### Task prompt
Your task is to find every line of the data that holds the string "height" and copy it.

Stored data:
Segment Open
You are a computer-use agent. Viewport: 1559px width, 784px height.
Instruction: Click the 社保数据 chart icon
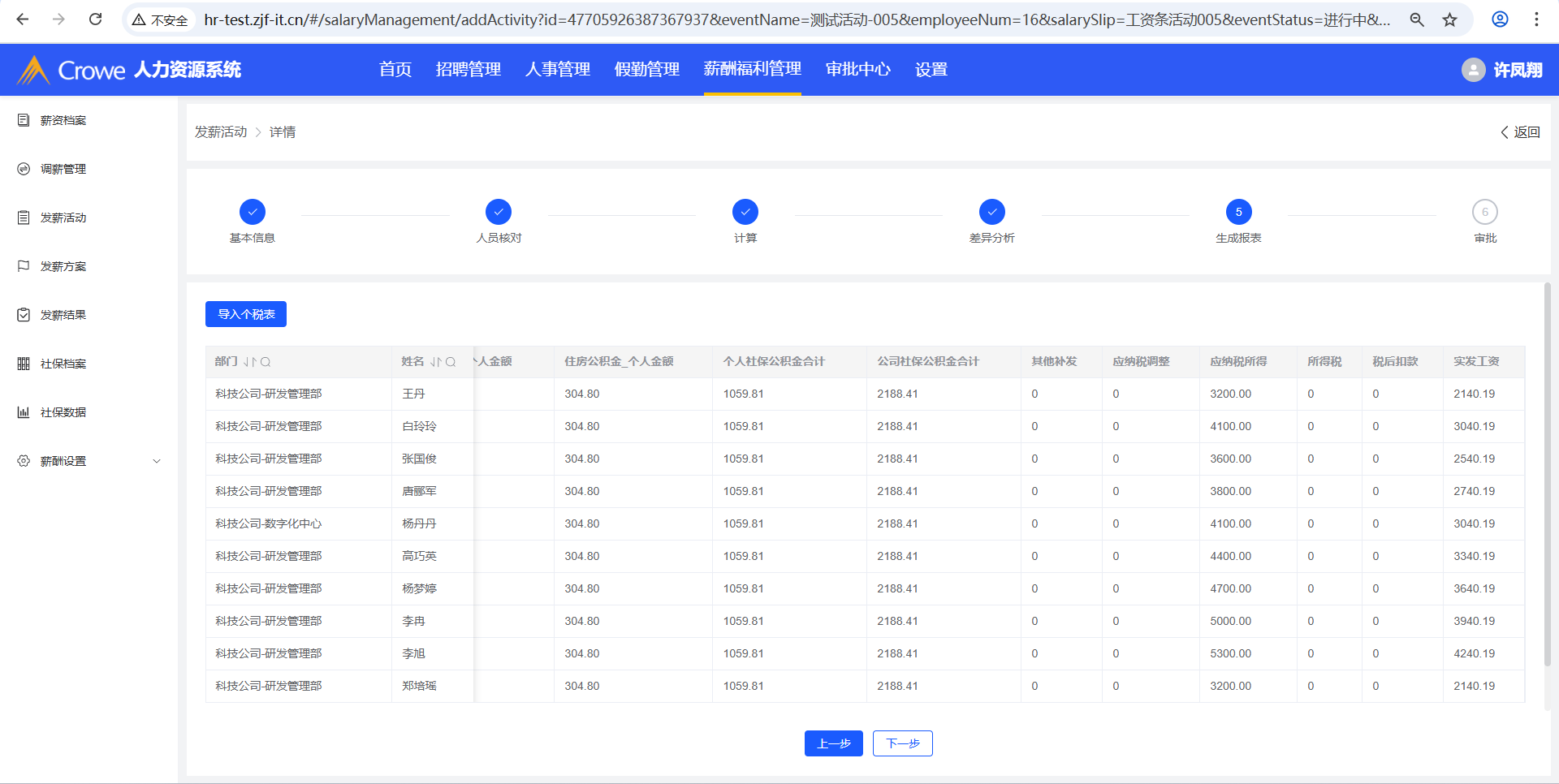[x=24, y=412]
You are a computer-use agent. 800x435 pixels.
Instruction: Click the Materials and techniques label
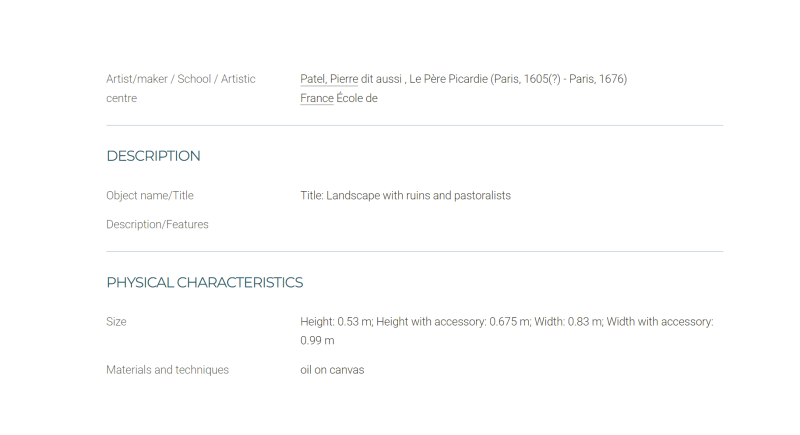167,370
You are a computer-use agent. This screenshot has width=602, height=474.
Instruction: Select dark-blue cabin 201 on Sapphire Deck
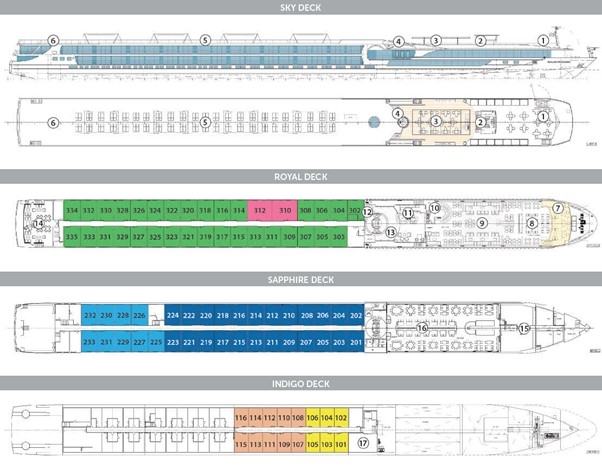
Segment Closed
### Task answer
You are a computer-use agent. Viewport: 1559px width, 784px height.
You are a computer-use agent. This screenshot has width=602, height=474.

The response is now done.